Tasks and exercises:
1. In the article on Trafigura coverage, how large was the compensation payment from Trafigura to the victims?
2. Rewrite the paragraph of the article on Trafigura coverage that begins "The waste was shipped by Trafigura" as a brief list, keeping its main facts.
3. Carry on the article on Trafigura coverage with the next part after its final sentence.

Text excerpt:
-----

Trafigura coverage still curtailed by libel abuse. UK media unable to report freely on deaths allegedly caused by dumping of Trafigura’s toxic waste
*Update* See also: Doc Richard – Trafigura suppresses scientific lecture – allegedly
*Update 2* Rebellion spreads – Caroline Lucas MEP mentions the unmentionable.
There’s renewed coverage today of the ongoing legal battles following the notorious Ivory Coast toxic waste incident, in which the oil trader Trafigura has been implicated.
The Guardian (UK), Times (UK) and New York Times (US) all report that the £30 million compensation payment by Trafigura to victims of the disaster is in danger of being misappropriated after an Ivorian court ordered that the funds be frozen.
But note also the contrast in how the UK and US media have reported the background to the story. Here’s how the New York Times covers it:
The waste was shipped by Trafigura, an international commodities trading giant. About 108,000 people sought treatment for nausea, headaches, vomiting and abdominal pains, and at least 15 died. All had apparently been poisoned by the toxic brew of gasoline and caustic soda, refining byproducts dumped by Trafigura’s contractor.

-----

Dataset extract:
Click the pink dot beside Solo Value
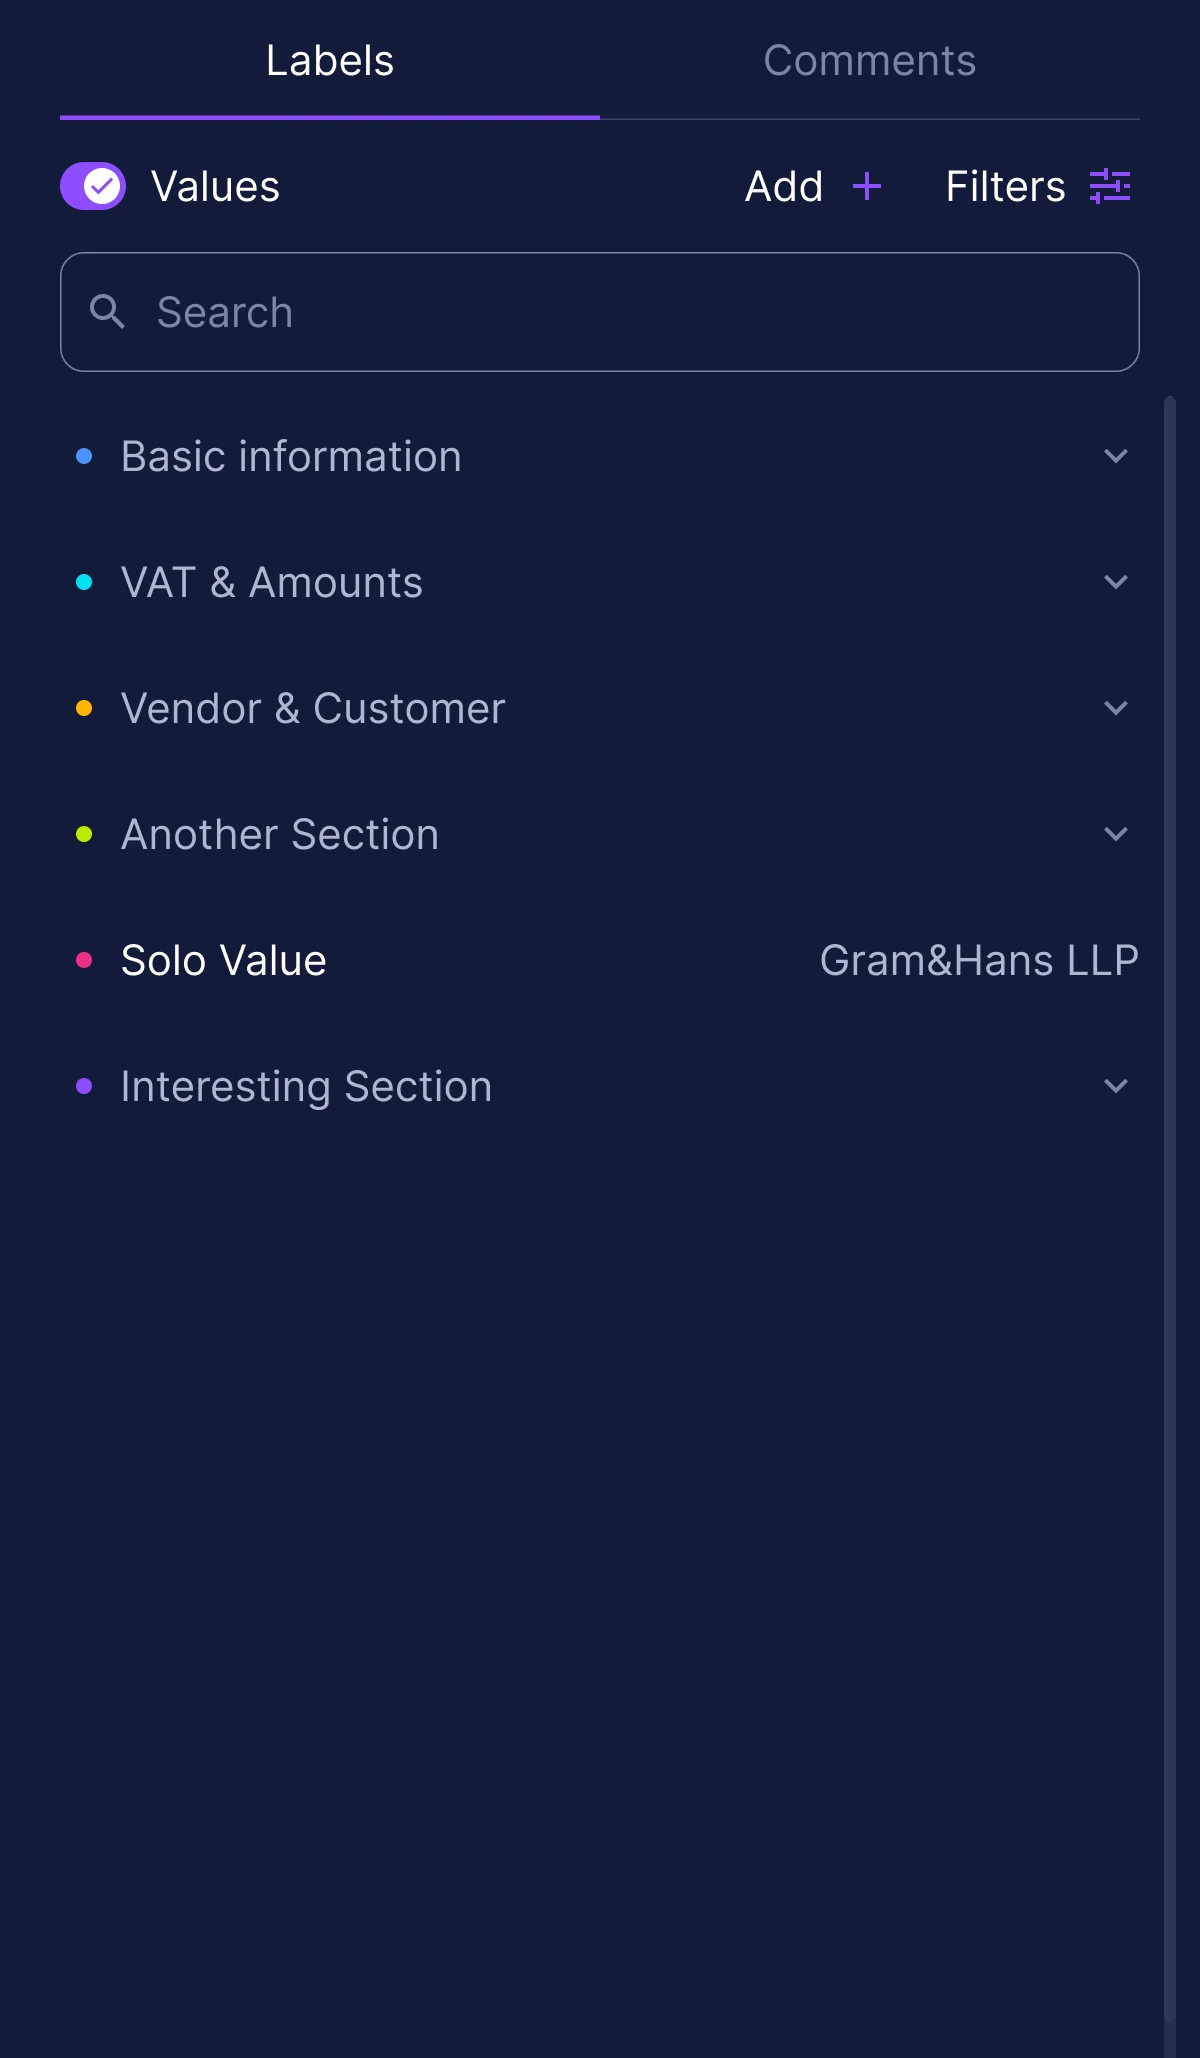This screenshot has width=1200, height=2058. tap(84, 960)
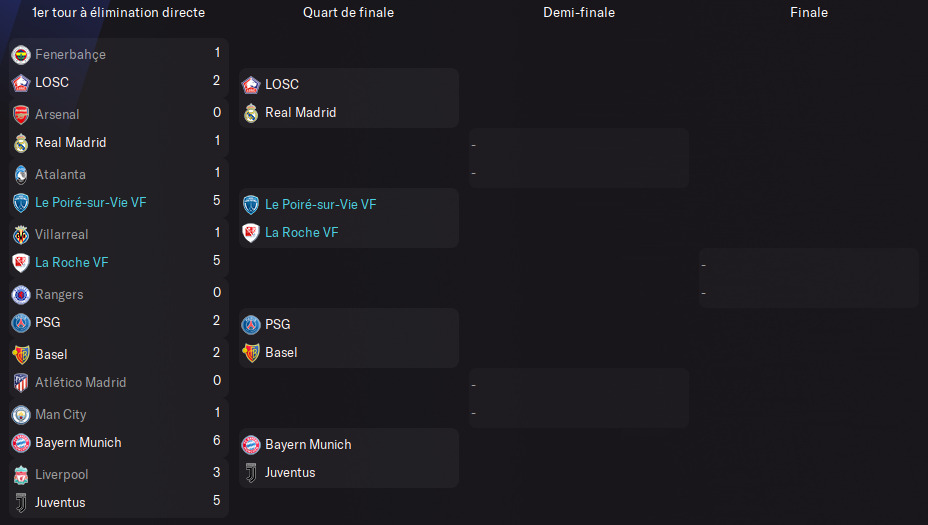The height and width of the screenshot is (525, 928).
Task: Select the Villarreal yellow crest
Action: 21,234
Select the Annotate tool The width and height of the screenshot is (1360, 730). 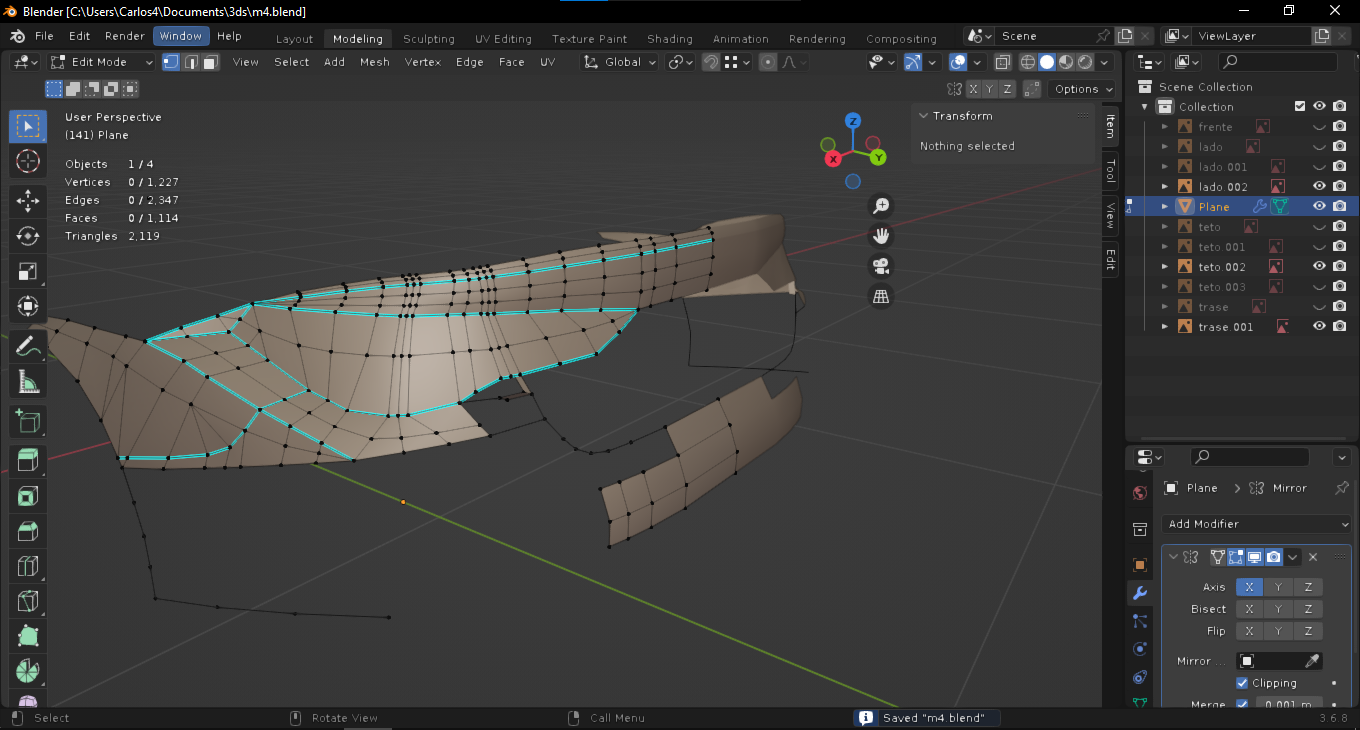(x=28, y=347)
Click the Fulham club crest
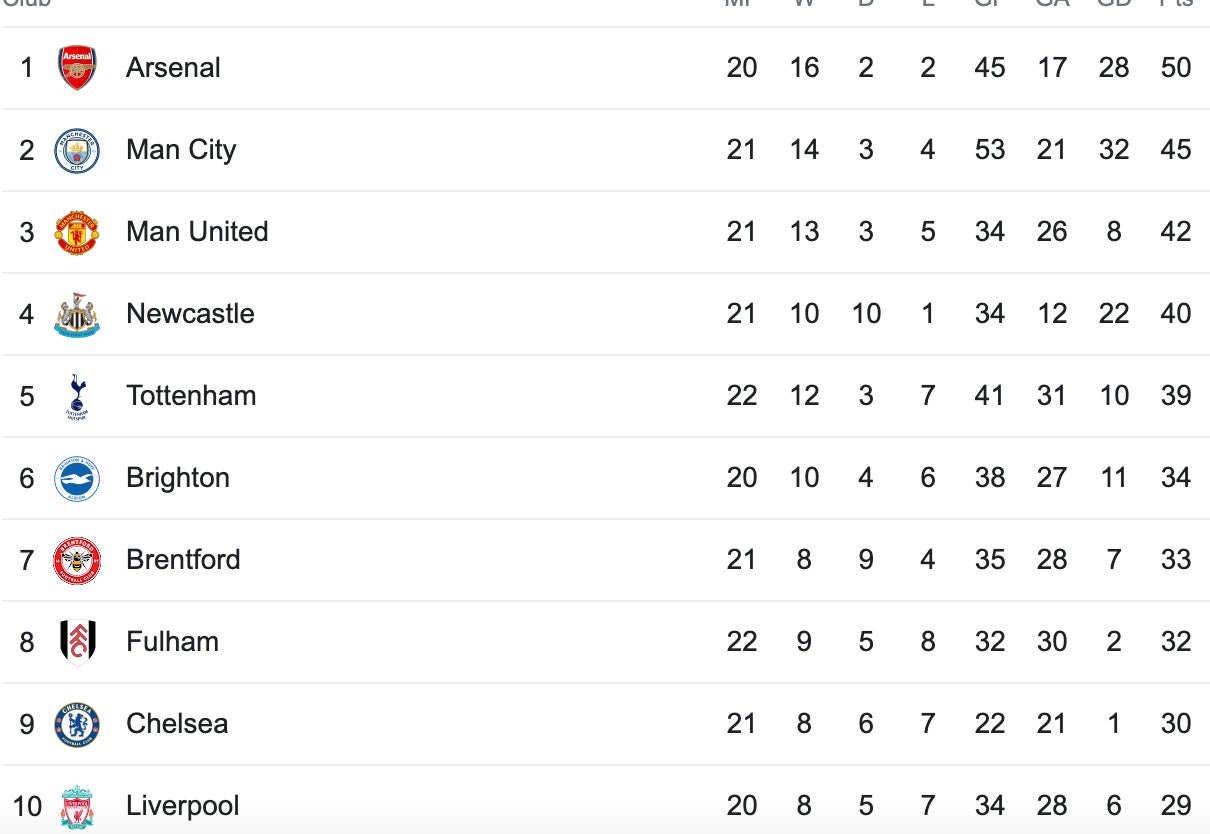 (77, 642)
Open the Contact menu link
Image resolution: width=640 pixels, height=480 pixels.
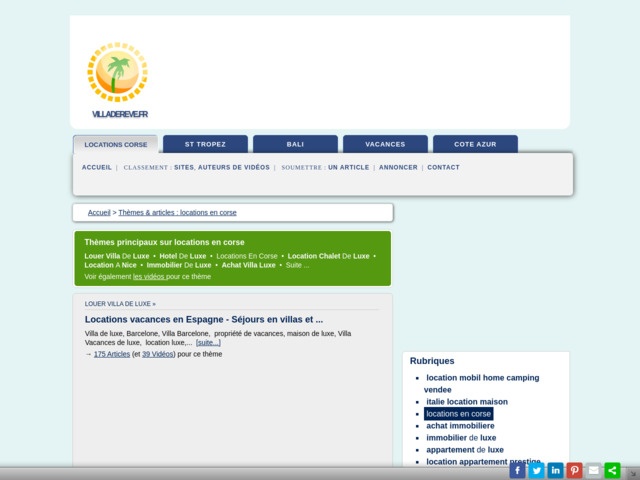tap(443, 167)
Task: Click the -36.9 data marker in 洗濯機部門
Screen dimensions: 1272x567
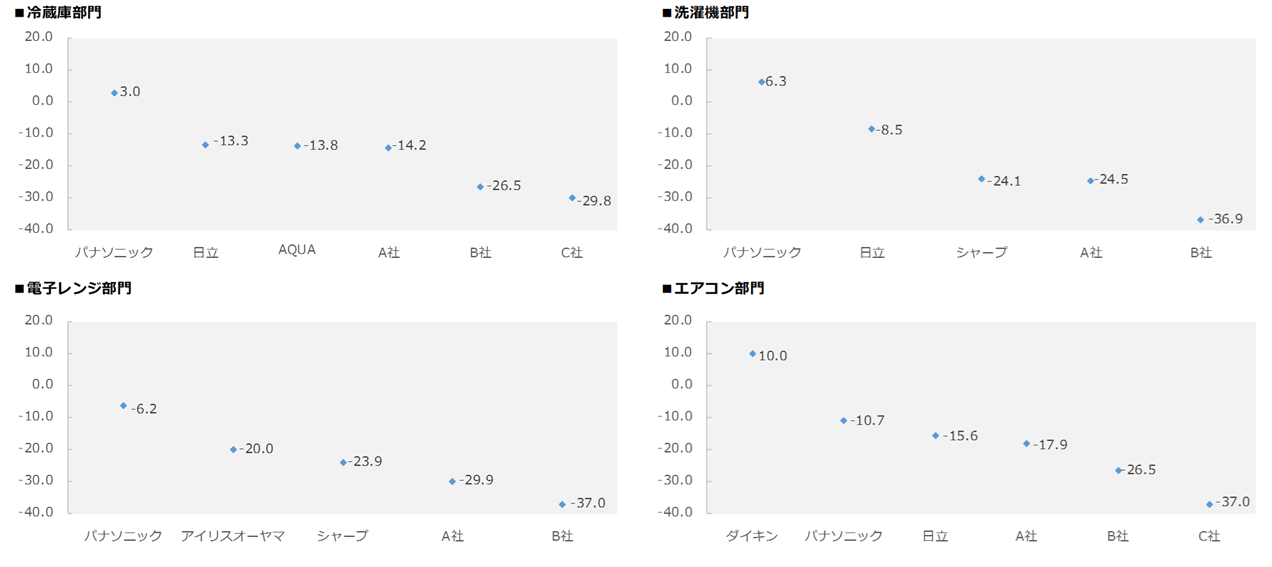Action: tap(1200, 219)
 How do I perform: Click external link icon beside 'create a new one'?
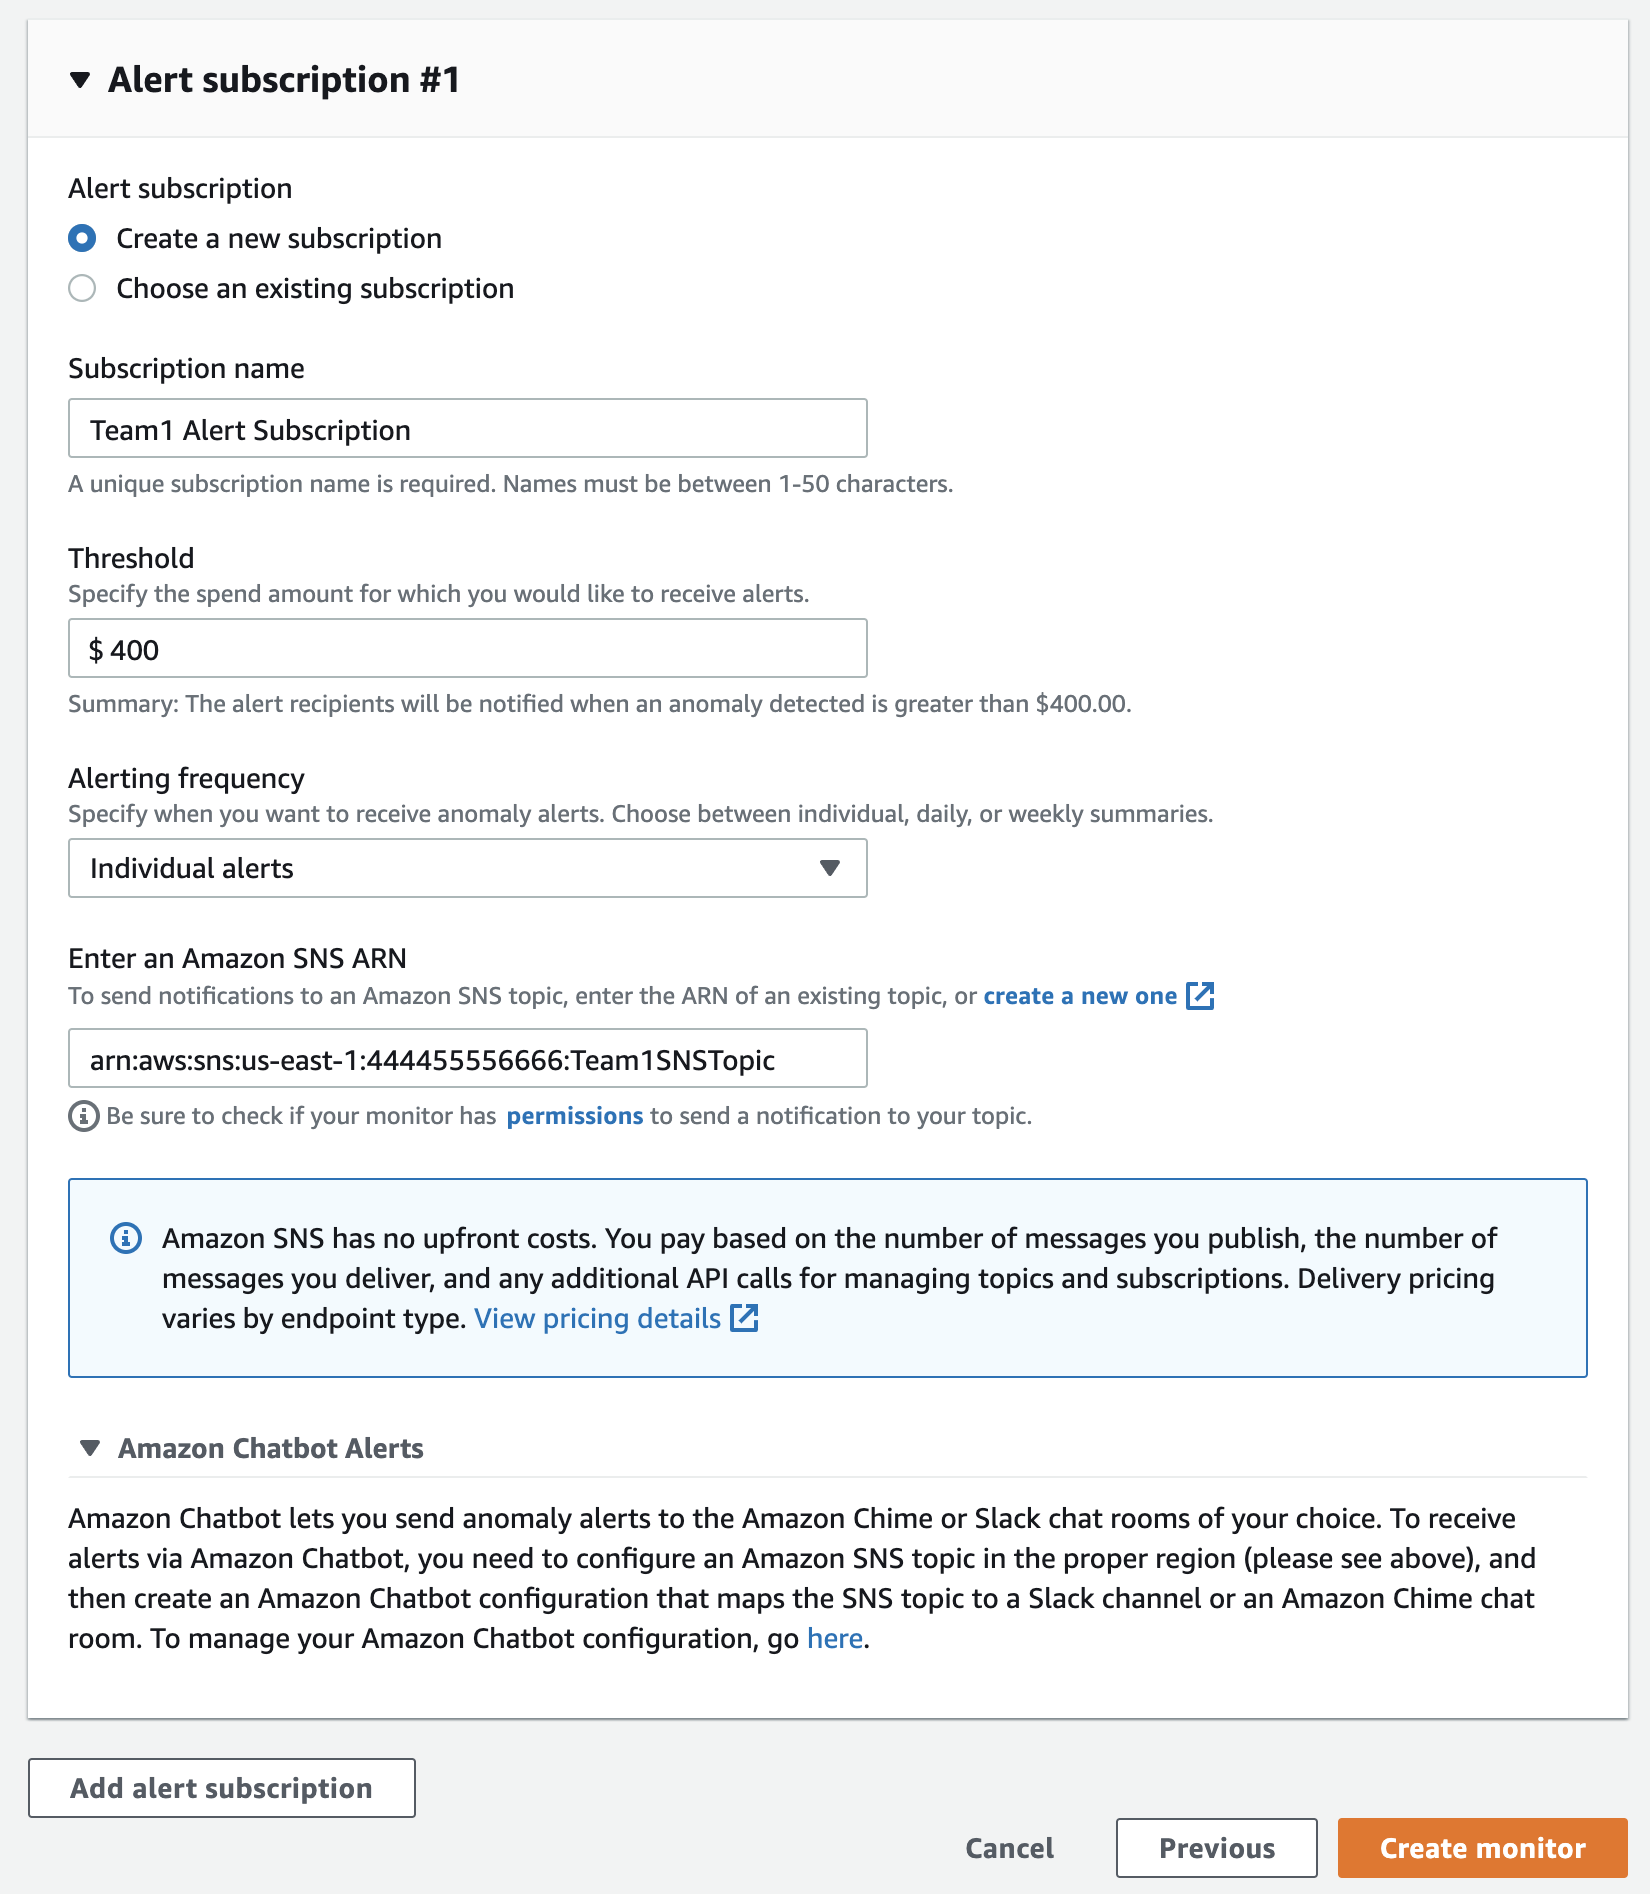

-----

Answers for this exercise:
1. £30 million.

2.
- The waste was shipped by Trafigura, an international commodities trading giant.
- About 108,000 people sought treatment for nausea, headaches, vomiting and abdominal pains.
- At least 15 people died.
- All had apparently been poisoned by a toxic brew of gasoline and caustic soda, refining byproducts that Trafigura's contractor dumped.

3.
Here’s the Guardian:
Hundreds of tonnes of sulphur-contaminated toxic oil waste were cheaply dumped on landfills and in ditches around Abidjan in 2006. The cargo ship had been chartered by Trafigura. In the weeks after, the fumes caused thousands of sick people to besiege local hospitals.
…and here’s the Times:
A cargo ship chartered by Trafigura dumped hundreds of tonnes of sulphur-contaminated toxic oil waste around Abidjan in 2006. In the following weeks the fumes caused thousands of people to need hospital treatment.
The deaths of “up to 17″ Ivorians has been widely reported elsewhere. In previous articles, both the Times and the Guardian have referred to a UN report citing “official estimates” of 15 dead. So it seems odd that this seemingly crucial detail should now be omitted.
The New York Times is of course free to say what it likes because freedom of speech is protected under the US constitution, and New York State has a law which specifically prohibits the enforcement of UK libel judgements in NY, due to human rights concerns.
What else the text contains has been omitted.